### ACTIVITY LIST
(A) Swap "prominent personalities" for "well-known figures" in the text on the Save Lakshadweep campaign, and give back the part that opens with "Protest in India" and closes with "supporting the campaign.".
(B) According to the text on the Save Lakshadweep campaign, when was Praful Khoda Patel appointed Administrator of Lakshadweep?

### PROVIDED TEXT
>>>

- Location: India
- Caused by: New administrative reforms announced by the Union Territory of Lakshadweep administrator Praful Patel
- Goals: To cancel the new administrative reforms announced by the Union Territory of Lakshadweep administrator Praful Patel
- Methods: Demonstrations, Hunger strikes

Parties
| People of Lakshadweep Indian National Congress National Congress Party Local wing of Bharatiya Janata Party Communist Party of India (Marxist) | Administrator of Lakshadweep Kavarathi Police; Supported by Bharatiya Janata Party; |

= Save Lakshadweep campaign =

Protest in India

The save Lakshadweep campaign is a protest against the administrative reforms announced by the Union Territory of Lakshadweep administrator Praful Khoda Patel, which protesters describe as anti-people. The protests, under the 'Save Lakshadweep campaign', have intensified with more prominent personalities supporting the campaign.

Following the appointment of Praful Khoda Patel as the Administrator of Lakshadweep in December 2020, Patel's administration ended mandatory quarantine for those entering the territory, and allowed anyone with a negative RT-PCR test to travel to the islands.

The territory had its first COVID-19 case on 18 January 2021, and total cases had reached 7300 by the end of May. Mohammed Faizal P. P., Member of Parliament for Lakshadweep, attributed the rise in cases to the loosening of travel restrictions; the administration said that the surge was instead caused by the emergence of a more virulent SARS-CoV-2 strain, resumption of economic activity, and an increase in cases in Kerala, which is the territory's main link to mainland India.

Patel has also suggested policy changes such as instructing port authorities to cut ties with Beypore port and Cochin Port in Kerala and divert all maritime exchanges to New Mangalore Port. All dairy farms on the islands, run by the Animal Husbandry Department, were ordered to be shut down, with the cattle to be auctioned off, and dairy products instead to be imported from Gujarat-based Amul. Patel's administration also lifted alcohol restrictions, and banned beef, and removed the meat from the school Midday Meal Scheme. Many locals accused the administration of implementing a Hindutva agenda. Patel's administration also demolished fishermen's coastal sheds, citing violations of the Coast Guard Act. The Administration has argued that these policies are still in pipeline and yet to be implemented.

Opposition political parties such as the Indian National Congress and the Communist Party of India (Marxist) have come out in protest. Some local members of the Bharatiya Janata Party in Lakshadweep also voiced their criticism against Patel’s policies. Following the controversy, the All India Congress Committee submitted a request to the Lakshadweep administration seeking permission to visit the island, but their request was rejected citing the COVID-19 situation in the island.

<<<

### INFORMATION GIVEN
>>>

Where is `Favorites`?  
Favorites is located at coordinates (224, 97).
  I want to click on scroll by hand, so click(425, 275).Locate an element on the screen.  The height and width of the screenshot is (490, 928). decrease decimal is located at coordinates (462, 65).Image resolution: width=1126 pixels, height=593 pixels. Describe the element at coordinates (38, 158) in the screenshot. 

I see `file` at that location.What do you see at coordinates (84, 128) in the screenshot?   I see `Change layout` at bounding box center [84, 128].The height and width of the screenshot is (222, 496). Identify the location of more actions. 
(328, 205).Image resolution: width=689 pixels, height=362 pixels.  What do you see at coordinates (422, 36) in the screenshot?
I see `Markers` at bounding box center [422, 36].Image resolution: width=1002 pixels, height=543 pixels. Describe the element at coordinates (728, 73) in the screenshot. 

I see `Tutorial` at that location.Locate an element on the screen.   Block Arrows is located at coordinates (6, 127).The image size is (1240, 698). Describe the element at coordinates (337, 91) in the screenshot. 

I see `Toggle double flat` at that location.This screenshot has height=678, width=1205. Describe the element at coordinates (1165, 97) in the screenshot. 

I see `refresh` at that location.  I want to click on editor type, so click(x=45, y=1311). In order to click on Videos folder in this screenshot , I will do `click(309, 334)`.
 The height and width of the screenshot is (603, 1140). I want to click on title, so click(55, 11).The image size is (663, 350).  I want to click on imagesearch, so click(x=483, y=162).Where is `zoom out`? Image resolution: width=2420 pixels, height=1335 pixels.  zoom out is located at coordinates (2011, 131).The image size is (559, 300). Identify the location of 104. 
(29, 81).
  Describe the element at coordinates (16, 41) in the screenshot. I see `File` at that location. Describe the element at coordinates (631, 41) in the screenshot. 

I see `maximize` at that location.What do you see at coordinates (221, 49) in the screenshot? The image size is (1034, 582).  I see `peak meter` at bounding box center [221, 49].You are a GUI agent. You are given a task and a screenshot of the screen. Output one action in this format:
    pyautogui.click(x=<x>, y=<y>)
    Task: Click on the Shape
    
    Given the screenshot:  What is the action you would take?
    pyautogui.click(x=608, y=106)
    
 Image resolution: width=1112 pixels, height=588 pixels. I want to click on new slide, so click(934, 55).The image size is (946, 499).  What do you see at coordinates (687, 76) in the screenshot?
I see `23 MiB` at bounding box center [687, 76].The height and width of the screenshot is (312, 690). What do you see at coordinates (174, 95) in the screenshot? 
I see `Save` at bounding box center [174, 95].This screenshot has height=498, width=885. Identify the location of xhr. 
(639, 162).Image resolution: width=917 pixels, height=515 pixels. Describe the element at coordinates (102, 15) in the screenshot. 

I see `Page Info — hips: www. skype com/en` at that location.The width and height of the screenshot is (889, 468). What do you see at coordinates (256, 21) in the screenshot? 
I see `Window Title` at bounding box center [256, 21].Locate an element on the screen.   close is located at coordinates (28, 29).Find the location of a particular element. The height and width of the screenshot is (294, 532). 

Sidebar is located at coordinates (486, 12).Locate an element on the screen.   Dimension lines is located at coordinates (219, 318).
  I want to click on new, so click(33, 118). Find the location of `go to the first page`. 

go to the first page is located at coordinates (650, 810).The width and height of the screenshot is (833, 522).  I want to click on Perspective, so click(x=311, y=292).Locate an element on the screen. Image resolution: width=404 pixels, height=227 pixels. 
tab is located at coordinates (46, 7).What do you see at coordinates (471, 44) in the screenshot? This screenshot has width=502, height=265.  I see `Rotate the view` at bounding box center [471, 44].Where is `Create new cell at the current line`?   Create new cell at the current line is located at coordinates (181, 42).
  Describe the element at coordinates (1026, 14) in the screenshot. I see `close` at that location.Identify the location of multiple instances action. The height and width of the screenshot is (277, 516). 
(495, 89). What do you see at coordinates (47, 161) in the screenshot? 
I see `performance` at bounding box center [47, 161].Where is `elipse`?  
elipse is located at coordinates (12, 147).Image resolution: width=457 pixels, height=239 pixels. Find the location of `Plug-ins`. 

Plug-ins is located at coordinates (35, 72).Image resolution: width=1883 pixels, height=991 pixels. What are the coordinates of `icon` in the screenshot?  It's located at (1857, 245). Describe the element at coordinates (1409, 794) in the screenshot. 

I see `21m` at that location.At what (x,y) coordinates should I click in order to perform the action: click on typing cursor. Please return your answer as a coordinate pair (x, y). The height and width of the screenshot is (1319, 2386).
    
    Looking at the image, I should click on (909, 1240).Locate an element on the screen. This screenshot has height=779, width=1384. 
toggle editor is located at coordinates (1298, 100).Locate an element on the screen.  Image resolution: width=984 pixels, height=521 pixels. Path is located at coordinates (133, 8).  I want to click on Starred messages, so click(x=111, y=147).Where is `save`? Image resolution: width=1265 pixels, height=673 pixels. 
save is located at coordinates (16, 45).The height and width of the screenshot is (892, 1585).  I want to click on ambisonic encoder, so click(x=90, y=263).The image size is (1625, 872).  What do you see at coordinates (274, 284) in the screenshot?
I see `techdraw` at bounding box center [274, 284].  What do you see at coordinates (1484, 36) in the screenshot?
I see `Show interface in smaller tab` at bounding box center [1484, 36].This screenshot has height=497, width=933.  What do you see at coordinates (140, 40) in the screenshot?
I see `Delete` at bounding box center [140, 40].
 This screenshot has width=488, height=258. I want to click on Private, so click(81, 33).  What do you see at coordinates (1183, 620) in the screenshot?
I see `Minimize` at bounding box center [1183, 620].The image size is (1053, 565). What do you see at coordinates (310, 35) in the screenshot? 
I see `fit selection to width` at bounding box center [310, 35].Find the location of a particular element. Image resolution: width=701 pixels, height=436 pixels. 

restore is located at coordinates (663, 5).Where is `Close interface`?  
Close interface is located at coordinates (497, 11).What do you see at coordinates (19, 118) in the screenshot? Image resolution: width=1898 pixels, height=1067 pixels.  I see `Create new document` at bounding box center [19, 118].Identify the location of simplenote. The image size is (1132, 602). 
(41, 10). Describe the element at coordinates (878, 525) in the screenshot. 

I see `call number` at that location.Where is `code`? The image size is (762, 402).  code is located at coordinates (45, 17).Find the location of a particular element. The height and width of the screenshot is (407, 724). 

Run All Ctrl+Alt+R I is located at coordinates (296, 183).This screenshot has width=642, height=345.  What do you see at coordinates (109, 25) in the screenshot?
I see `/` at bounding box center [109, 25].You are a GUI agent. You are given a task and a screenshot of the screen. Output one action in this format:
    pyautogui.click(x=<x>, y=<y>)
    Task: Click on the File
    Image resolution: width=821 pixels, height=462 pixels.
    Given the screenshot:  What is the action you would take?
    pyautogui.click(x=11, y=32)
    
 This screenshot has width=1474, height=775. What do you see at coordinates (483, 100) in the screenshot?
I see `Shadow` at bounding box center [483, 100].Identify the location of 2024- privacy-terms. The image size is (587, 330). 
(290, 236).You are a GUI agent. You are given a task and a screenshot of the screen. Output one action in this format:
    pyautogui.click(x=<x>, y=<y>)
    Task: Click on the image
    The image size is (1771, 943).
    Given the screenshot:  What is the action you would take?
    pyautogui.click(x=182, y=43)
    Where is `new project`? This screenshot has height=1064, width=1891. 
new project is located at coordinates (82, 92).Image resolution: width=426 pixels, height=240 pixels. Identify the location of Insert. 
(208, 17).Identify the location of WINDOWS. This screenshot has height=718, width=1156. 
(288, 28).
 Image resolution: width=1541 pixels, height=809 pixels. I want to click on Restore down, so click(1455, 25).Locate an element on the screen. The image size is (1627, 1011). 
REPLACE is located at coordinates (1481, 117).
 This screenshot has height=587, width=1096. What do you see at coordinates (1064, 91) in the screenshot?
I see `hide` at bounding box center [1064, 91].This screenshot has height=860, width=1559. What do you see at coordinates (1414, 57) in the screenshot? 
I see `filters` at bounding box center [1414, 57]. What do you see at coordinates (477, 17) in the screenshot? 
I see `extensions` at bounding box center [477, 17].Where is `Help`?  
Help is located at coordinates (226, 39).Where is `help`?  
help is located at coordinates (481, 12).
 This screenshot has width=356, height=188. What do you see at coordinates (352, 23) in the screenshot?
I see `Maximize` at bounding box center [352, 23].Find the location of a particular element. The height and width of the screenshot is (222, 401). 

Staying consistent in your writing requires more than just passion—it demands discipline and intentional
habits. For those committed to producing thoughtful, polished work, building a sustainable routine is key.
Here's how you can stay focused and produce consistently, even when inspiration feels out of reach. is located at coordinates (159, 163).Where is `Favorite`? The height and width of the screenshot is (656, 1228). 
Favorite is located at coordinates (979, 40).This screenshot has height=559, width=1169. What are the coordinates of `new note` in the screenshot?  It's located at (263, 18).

<<<

### ANSWERS BY ITEM
(A)
Protest in India

The save Lakshadweep campaign is a protest against the administrative reforms announced by the Union Territory of Lakshadweep administrator Praful Khoda Patel, which protesters describe as anti-people. The protests, under the 'Save Lakshadweep campaign', have intensified with more well-known figures supporting the campaign.

(B) December 2020